My view is quite simple: translators must think first and foremost of the reader, and seek to reproduce an effect as similar as possible to that of the original, the effect reading it might have had on the original reader.
La sirène et le pendule was published twenty years ago now. Have your ideas changed?
No, on the fundamental questions – the effect, attraction, and the author – my ideas haven’t really changed. I’ve noticed in various forums that people can be resistant to the notion of “translating the author.” It’s not fashionable these days, especially in literary studies where since thinkers like Barthes, Ricoeur, Derrida, and Foucault, we like to think that the author is dead, and the text is sovereign. As a translator I find that idea absurd. It may serve us well in theory, but as translators we are practitioners, even if we’re informed by theory. And as a translator I translate an author, first of all.
“Translating an author” for me means much more than just knowing the author’s life. Where is the author from? An Argentine author is not a Chilean author, and that means the language is different, the historical references, the political reality… I need to know exactly where the author is from: what country, what city. When they lived. Because the same text written by someone else is not the same text.
When I translated three books by Juan Carlos Onetti, which was formative for me, I had to keep in mind that Onetti was a friend of Sabato, Borges, Arlt – important Southern Cone writers. Knowing this helps us better understand the type of metaphors he uses, references, irony, his games, the way he plays with language; you understand that he read French writers, especially Camus and Sartre. All this is indispensable.
Is it a question of putting yourself into the author’s head?
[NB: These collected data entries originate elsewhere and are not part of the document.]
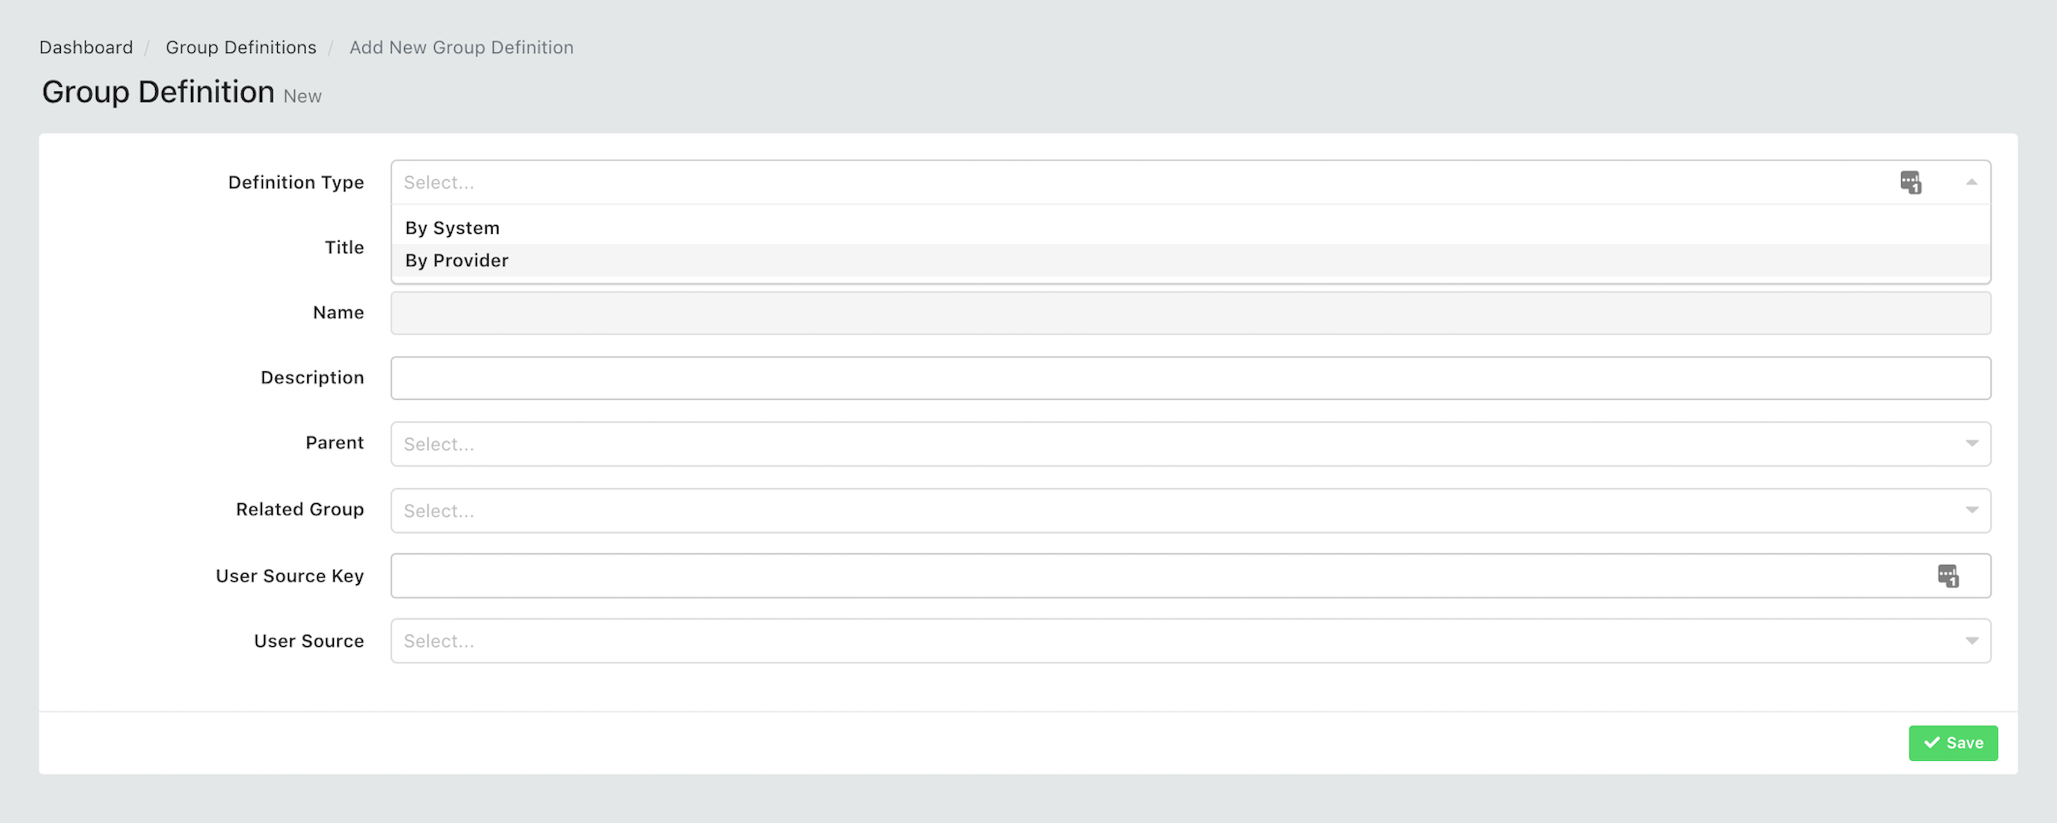
Task: Expand the Parent dropdown arrow
Action: (x=1971, y=444)
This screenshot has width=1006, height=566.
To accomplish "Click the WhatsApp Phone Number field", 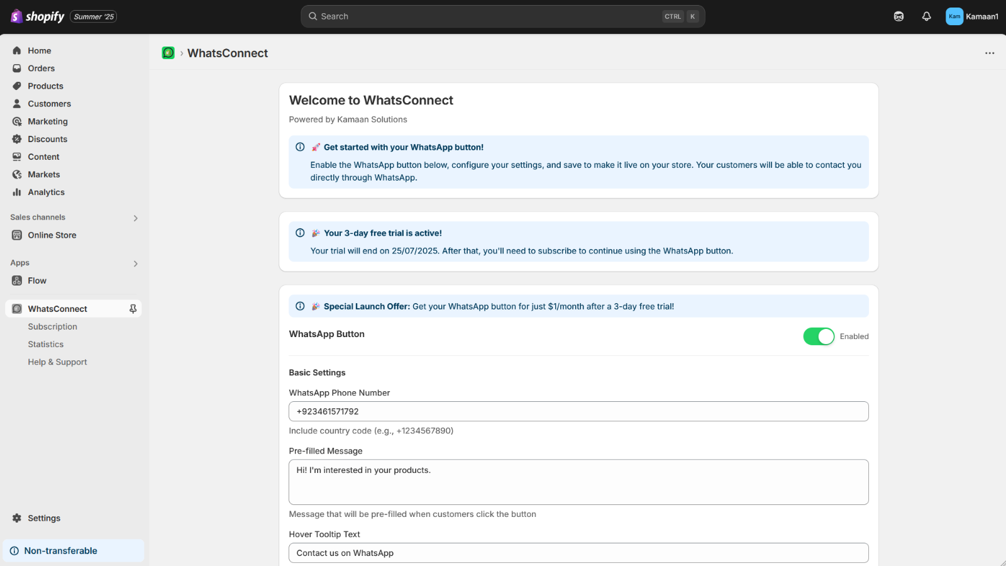I will pyautogui.click(x=578, y=411).
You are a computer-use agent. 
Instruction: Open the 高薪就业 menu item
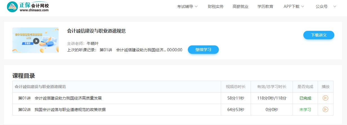[x=241, y=6]
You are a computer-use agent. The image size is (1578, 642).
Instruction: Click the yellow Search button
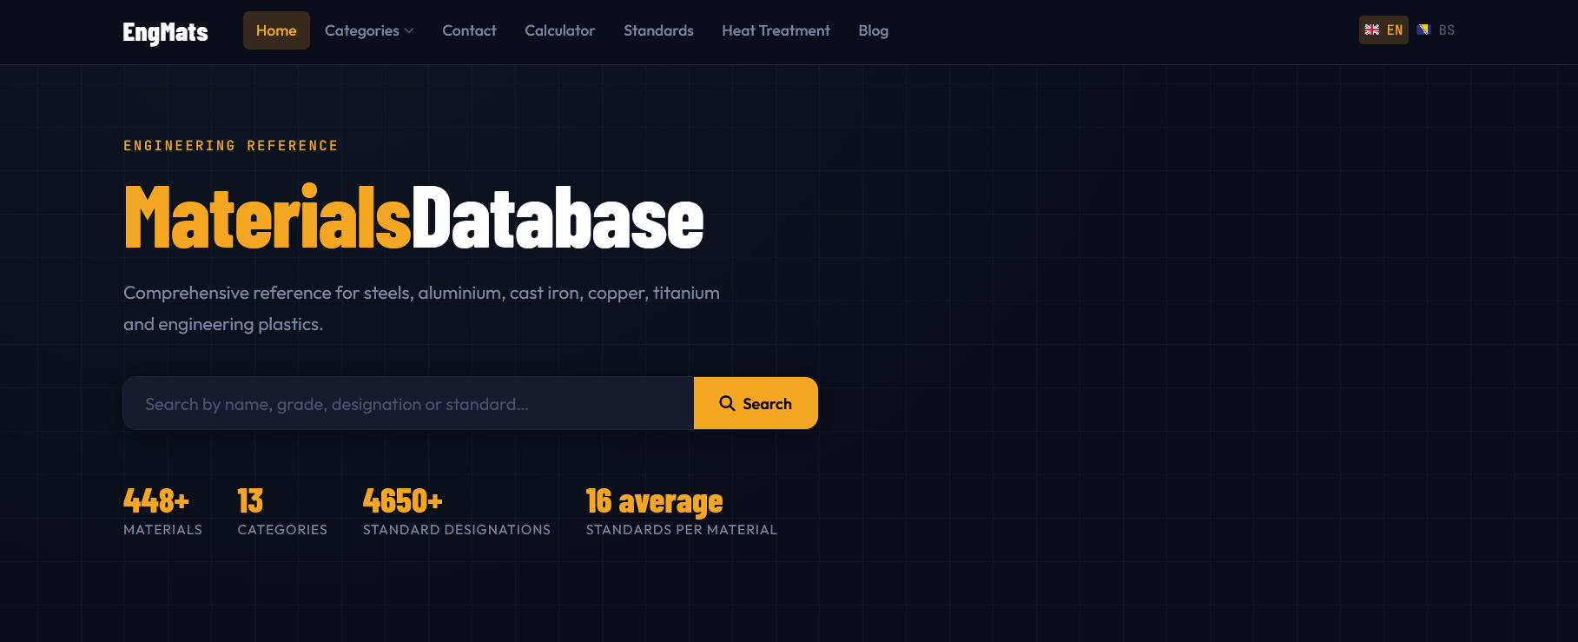click(756, 403)
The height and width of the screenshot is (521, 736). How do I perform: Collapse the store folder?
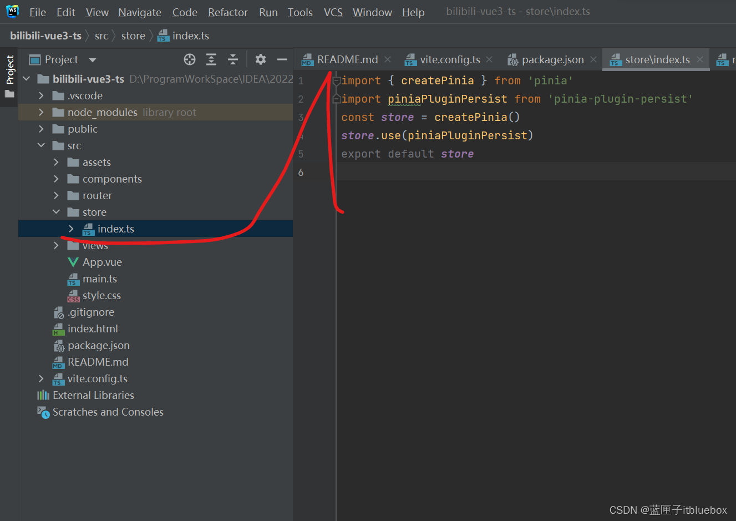(x=56, y=212)
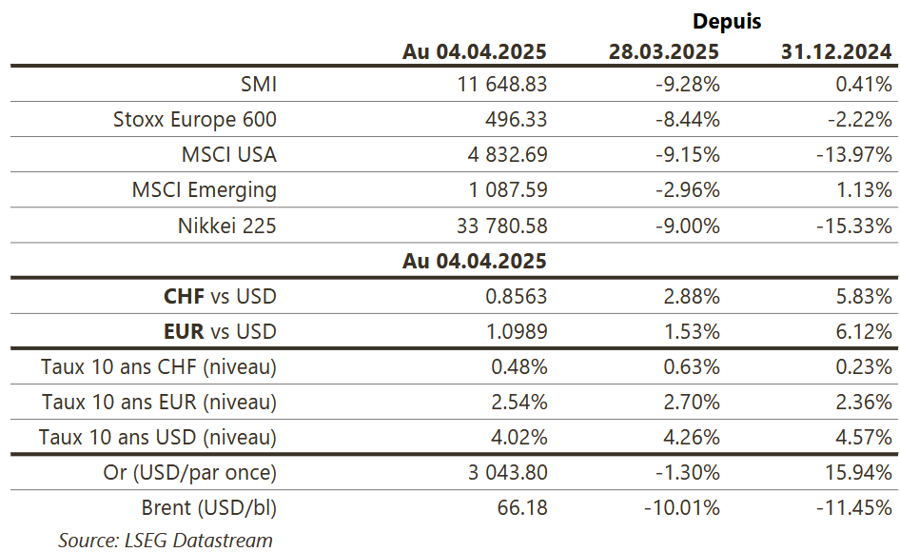Click the Or (USD/par once) label

pos(190,472)
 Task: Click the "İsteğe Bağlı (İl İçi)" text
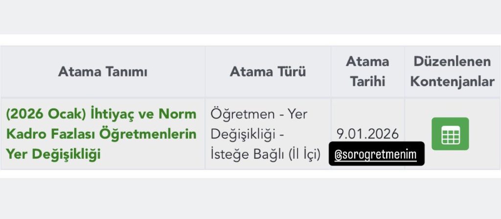(x=265, y=154)
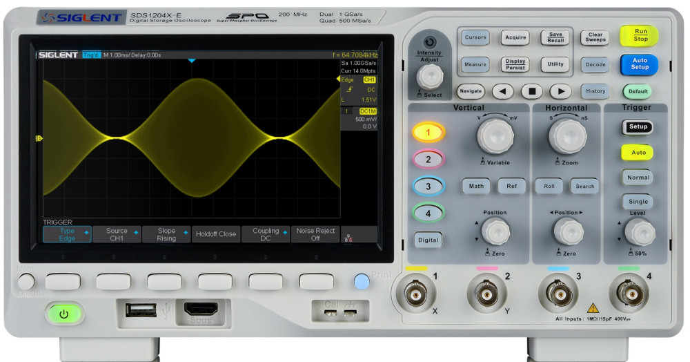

You need to understand all the author’s influences, because that’s the only way the effect of the author’s text can be understood.
Above all, and I learned this from Onetti, you have to understand the work at a structural level. If you have an unreliable narrator you make connections between the examples where the narrator proves unreliable, and above all you don’t reveal things that aren’t meant to be revealed. That would destroy the author’s games, and makes the novel completely uninteresting. But to do that you have to know who Onetti is, know that he likes to play games, know where he’s coming from. He’s not the only rioplatense writer of the time playing with us in this way; they were all doing it.
That’s what I mean when I say we “translate an author.” We have to thoroughly understand their literary project and reproduce it. It can’t be a literal translation because I want my reader to have the same chance of figuring out the game they are playing as the original reader. If I don’t achieve this my translation is a failure.
And in the book you are clear that you don’t mean getting to know the author personally. You say this is at best pointless, at worst dangerous.
If there are ambiguities in the book, my role is to preserve, not elucidate them… There are times when it may be useful to ask the author about small details. But on principle I feel it’s best not to. With Onetti this was true. When I met him he was a seriously unpleasant. We’re talking about a man who spent the last five years of his life in bed, though he wasn’t disabled. He just didn’t see the point in getting up.
I went to meet him, in Madrid, to ask him some questions. “Señor Onetti, on this page in your book there’s a Señor Bidar, and then later there’s a Señor Billar; Bidar, Billar. Is that intentional?” “None of my characters play pool,” (billar) he said. “Not play, I said, the character is named Sr. Billar.” “There’s no character with that name,” he said. “I don’t know what you’re talking about.”
So I called Christian Bourgois, the publisher in Paris, and asked them to fix the error. And when I got to Paris to collect my payment for the translation I went to the publishing house and Christian Bourgois said he had a four page letter from Onetti, in Spanish, could you translate it for me. I started reading it to him, this four-page letter. “Dear Mr. Bourgois, Your young Canadian translator, whose strange last name I have unfortunately forgotten, murdered one of my characters…” The letter was a classic Onettian reverie: “Let us hope that as long as this translator lives he is haunted by the ghost of my character…”
I translated the letter for Mr. Bourgois, and explained how I had been to see the author, asked him the question, and more.
“C’est pas mal quand même, comme histoire,” he answered. “It could be a short story.”
Onetti was trying to tell me to figure out what he was up to and leave him alone. And since then that’s been my policy with the writers I translate.
When others translate my own [fiction] writing, I try to do the same. If there’s a glaring mistake I’ll fix it. But I’m always a little worried that by fixing one thing I may break something else.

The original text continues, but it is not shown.